Aus all diesen Daten haben die Forscher rekonstruieren können, dass es im Jahr 1108 im Sommer enorm kalt war, viel kälter als lange Zeit davor oder danach. Und sie stellten fest, dass die Menge an Schwefelstaub in der Atmosphäre in der Mitte des Jahres 1108 anstieg und bis zum Ende des Jahres noch weiter wuchs. Und in der Mitte des Jahres 1110 gab es dann noch eine weiteren Anstieg von Schwefel. Was nichts anderes bedeutet als: Zwischen 1108 und 1110 müssen mehrere Vulkanausbrüche stattgefunden haben. Welcher Vulkan dafür verantwortlich ist, ist unbekannt. Aber auch hier gibt es Hinweise in alten Texten. Auf der japanischen Insel Honshū, circa 150 Kilometer von Tokio entfernt befindet sich der 2568 Meter hohe Asama. Es handelt sich dabei um einen der aktivsten Vulkane der Region und in der Vergangenheit sind jede Menge Ausbrüche aufgezeichnet worden. Unter anderem im Tagebuch eines Adeligen aus dem 12. Jahrhundert der von einer Eruption im August 1108 berichtet. Aus seinen Beschreibungen kann man schließen, dass die Sache durchaus gewaltig war und die Menge an Staub würde reichen um das zu erklären, was man in den Baumringen und Eisbohrkernen gesehen hat. Und es ist nicht unwahrscheinlich, dass ein so aktiver Vulkan mit einer Eruption nicht zufrieden ist. Aus der jüngeren Vergangenheit des Asama kennen wir etwa Ausbrüche in den Jahren 2009, 2008, 2004, 2003, 1983, 1982, und so weiter. Immer wieder ist der Vulkan mehrmals im Abstand weniger Monate oder Jahre ausgebrochen. Es ist daher absolut plausibel dass er auch zwischen 1108 und 1110 ausgebrochen ist und den Staub in die Atmosphäre der Erde gepustet hat der die dunkle Finsternis am 5. Mai 1110 verursacht hat.

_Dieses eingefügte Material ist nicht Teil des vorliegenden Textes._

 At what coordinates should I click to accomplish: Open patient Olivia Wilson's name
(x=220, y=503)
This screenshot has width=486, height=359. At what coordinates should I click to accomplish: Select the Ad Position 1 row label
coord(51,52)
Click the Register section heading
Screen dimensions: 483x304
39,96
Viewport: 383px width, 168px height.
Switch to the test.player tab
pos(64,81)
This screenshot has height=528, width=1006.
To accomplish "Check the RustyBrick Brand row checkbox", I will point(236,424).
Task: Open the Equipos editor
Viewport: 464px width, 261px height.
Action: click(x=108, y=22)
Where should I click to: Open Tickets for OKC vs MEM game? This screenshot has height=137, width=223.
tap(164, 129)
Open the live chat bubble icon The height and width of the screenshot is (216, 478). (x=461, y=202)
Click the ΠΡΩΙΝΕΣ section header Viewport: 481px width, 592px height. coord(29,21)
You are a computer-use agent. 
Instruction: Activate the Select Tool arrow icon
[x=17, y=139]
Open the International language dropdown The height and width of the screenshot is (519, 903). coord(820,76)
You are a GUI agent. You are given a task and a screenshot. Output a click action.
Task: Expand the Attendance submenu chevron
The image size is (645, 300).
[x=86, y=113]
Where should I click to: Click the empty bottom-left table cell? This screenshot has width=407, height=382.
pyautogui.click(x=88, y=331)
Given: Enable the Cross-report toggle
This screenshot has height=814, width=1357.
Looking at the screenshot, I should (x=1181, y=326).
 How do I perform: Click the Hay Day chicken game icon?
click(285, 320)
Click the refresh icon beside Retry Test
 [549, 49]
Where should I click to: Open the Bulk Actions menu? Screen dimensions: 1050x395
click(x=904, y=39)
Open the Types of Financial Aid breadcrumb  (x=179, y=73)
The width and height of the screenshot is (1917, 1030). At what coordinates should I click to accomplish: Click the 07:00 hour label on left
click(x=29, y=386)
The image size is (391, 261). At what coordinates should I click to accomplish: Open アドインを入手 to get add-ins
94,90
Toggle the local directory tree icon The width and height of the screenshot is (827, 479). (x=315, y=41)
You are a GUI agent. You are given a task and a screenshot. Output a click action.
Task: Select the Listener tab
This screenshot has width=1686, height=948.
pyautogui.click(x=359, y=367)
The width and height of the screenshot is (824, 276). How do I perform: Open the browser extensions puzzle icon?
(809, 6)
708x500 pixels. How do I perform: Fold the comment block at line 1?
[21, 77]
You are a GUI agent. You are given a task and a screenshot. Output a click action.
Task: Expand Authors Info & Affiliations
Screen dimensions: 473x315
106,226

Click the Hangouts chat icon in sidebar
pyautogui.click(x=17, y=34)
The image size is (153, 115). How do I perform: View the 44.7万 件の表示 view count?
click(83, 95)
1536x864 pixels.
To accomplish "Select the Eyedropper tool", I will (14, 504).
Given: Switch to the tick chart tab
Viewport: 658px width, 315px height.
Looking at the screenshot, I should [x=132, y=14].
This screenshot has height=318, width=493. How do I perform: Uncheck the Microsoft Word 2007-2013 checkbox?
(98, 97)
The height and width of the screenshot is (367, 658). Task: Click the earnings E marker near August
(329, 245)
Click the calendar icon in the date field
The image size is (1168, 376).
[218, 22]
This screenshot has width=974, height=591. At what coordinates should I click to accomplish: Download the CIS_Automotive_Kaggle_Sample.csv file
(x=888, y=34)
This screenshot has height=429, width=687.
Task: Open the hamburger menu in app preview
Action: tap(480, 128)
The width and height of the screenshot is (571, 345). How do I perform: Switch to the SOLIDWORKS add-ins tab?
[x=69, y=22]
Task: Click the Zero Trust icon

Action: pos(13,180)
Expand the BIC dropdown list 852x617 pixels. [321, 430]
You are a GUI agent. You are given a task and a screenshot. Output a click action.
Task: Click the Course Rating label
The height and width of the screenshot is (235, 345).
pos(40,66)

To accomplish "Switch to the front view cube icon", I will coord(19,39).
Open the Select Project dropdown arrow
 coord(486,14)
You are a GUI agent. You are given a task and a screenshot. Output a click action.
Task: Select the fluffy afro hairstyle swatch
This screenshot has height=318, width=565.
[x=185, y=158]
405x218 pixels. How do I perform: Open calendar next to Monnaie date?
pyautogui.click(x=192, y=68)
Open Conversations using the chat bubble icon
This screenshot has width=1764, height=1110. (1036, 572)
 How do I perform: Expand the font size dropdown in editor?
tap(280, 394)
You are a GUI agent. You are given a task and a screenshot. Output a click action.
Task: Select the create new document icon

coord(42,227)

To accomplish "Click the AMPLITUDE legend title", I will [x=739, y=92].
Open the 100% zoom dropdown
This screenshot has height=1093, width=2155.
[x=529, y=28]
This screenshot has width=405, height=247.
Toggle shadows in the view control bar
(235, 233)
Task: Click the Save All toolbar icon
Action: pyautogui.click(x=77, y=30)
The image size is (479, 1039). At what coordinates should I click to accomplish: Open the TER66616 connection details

Diese Geschichte ist nicht unbedingt revolutionär. Sie ändert nicht unser Weltbild; sie verrät uns nichts neues über die fundamentalen Geheimnisse des Kosmos. Aber sie zeigt hervorragend wie wunderbar Wissenschaft funktionieren kann. Ein alter historischer Text; modernes astronomisches Wissen; Eisbohrkerne aus Grönland und jahrhunderte alte Bäume: All das wird kombiniert um die Konsequenzen einer bisher unbekannten Abfolge von Vulkanausbrüchen in Japan zu rekonstruieren. Und gleichzeitig das Rätsel der Nacht zu lösen, in der der Mond verschwunden ist.